CONSTITUTIONAL SLAVERY-THE MISSOURI COMPROMISE.

The Arrogant Demands of the Masters-Slaves Must Be Property for One Purpose but Persons for Another-Slavery or No UnionFive Serfs Equal to Three Freemen-The First Public Disgrace -Shabby Treatment of Great Britain-The Louisiana PurchaseThe Price Paid-Organization of Orleans and Missouri-The Great Compromise of 1820-No Slavery Forever North of 36 degrees 30 minutes North Latitude-Maine and Missouri admitted-The Territory of Arkansas-Violated Faith-A Black Picture.

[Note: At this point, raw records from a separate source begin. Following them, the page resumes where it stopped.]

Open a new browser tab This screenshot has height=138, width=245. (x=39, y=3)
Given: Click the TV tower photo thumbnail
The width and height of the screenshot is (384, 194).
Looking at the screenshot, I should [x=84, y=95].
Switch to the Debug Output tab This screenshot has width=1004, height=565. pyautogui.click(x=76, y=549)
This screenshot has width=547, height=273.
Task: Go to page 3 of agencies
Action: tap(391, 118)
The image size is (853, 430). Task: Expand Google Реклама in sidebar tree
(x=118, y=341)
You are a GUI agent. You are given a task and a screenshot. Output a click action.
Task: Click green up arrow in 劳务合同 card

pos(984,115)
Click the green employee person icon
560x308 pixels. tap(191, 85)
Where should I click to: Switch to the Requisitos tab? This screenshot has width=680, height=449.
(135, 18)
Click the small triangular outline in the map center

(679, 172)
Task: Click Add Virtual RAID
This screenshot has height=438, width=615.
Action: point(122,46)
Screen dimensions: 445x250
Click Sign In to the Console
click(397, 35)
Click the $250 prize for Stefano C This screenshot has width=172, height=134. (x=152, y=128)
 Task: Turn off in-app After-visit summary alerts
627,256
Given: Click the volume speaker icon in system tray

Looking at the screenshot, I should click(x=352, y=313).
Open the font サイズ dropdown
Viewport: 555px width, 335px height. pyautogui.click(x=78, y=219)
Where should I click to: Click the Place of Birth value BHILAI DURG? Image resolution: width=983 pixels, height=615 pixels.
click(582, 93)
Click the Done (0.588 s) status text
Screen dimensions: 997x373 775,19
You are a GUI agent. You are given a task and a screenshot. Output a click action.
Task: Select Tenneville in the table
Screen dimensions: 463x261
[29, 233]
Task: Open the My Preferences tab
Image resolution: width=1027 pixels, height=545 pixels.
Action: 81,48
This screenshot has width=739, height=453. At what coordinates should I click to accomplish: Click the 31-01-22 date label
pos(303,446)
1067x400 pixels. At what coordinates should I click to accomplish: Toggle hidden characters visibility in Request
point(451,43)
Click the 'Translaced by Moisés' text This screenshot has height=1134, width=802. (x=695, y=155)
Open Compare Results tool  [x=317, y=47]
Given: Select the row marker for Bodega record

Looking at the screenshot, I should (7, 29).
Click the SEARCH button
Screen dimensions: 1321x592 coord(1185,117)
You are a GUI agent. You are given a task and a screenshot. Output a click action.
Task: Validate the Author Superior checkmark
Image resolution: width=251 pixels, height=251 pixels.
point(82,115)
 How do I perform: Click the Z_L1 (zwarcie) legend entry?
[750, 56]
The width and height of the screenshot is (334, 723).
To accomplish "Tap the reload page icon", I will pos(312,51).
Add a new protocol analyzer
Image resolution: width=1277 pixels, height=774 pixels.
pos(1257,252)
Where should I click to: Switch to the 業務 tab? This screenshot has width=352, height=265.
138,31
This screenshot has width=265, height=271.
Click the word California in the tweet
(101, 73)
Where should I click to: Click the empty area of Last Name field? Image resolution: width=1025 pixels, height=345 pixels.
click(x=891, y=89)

The territory comprising the five free and four slave States mentioned in the preceding chapter was acquired though not all disposed of previous to the formation of our present Constitution. It is hardly necessary to refer to the astounding processes of reasoning and arrogant threats of the masters in the convention which adopted that instrument. They demanded that slaves should be considered "property" so that each State should be the sole judge of dealing with them as it might see fit; that they should be "persons" when it came to congressional representation so that the South might overbalance the North in national Congresses and conventions; that the slave-trade should be permitted untaxed no matter what duty might be laid upon other property imported into the United States, and finally, Charles C. Pinckney, of South Carolina, the ideal embodiment of the pride, tyranny and arrogance of the rising slave power, warned the convention that the "peculiar domestic institution" of the South "must be protected" as the exigencies of the case might demand, or that section would not enter the Union.